Comme l’an dernier avec les manifestations des gilets jaunes, les manifestations syndicales font l’objet d’une répression parfois féroce par certains gendarmes et policiers violents avec toutes personnes se trouvant sur leur passage sans discernement entre d’éventuels casseurs et les autres manifestants. Les journalistes en font également les frais car leurs images et témoignages dérangent parfois la hiérarchie et le gouvernement.
Il faudra quelques journées de brutalités et des vidéos sur les réseaux sociaux pour que, du bout des lèvres, les autorités politiques rappellent les devoirs des forces de l’ordre et diligentent quelques enquêtes…
L’absence de débouchés politiques à court terme, l’inflexibilité du gouvernement face aux grévistes et aux manifestants, la division syndicale à cause de la position prise par la CFDT et l’UNSA, parfois contre leur base, la faible représentativité des syndicats, notamment dans le privé, qui les prive d’une capacité à faire grève massivement, malgré le soutien populaire, conduisent à crisper dangereusement la situation.
Là où tout dirigeant politique serait enclin à faire descendre la pression, Macron et son gouvernement font exactement le contraire: aucun temps de dialogue, aucune concession et organisation du passage du projet de loi au pas de charge à l’Assemblée Nationale, sans réelle discussion sur son financement ni sur ses impacts sociaux et laisse la main libre au gouvernement pour décider après le vote et par décret de tous les aspects financiers impactant l’ensemble des salariés. Du jamais vu!

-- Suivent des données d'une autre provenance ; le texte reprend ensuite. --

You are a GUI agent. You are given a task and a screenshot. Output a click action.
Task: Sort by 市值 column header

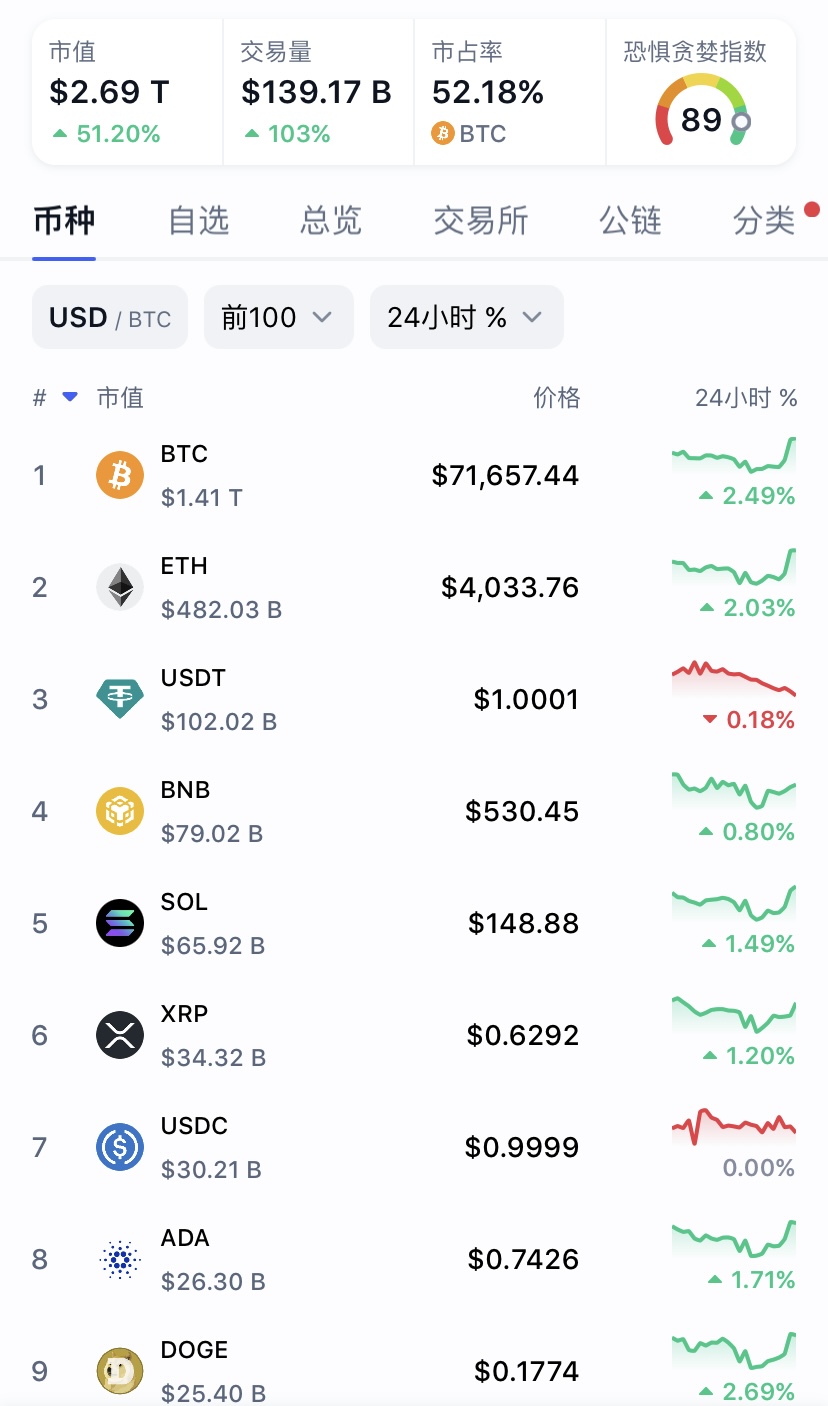tap(120, 398)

Ce Gouvernement et ce Président, je l’avais écrit dans une précédente chronique n’ont que le mépris du peuple et manient le mensonge à longueur de discours.
De plus ils vont, je le crains, provoquer des réactions de violences qui seront de plus en plus présentes alors que les moments de négociation seront de moins en moins nombreux.
Les casseurs se sont d’abord eux: les casseurs de notre système de Retraites, de notre système de Sécurité Sociale, tout l’héritage de la lutte de nos aînés depuis plus d’un siècle.
Honte à eux qui abaissent la République.
Contre la violence de leurs attaques, il nous faut serrer les coudes, être ensemble encore plus fort..
Pour les arrêter, il faut tout arrêter, la grève générale est le seul chemin.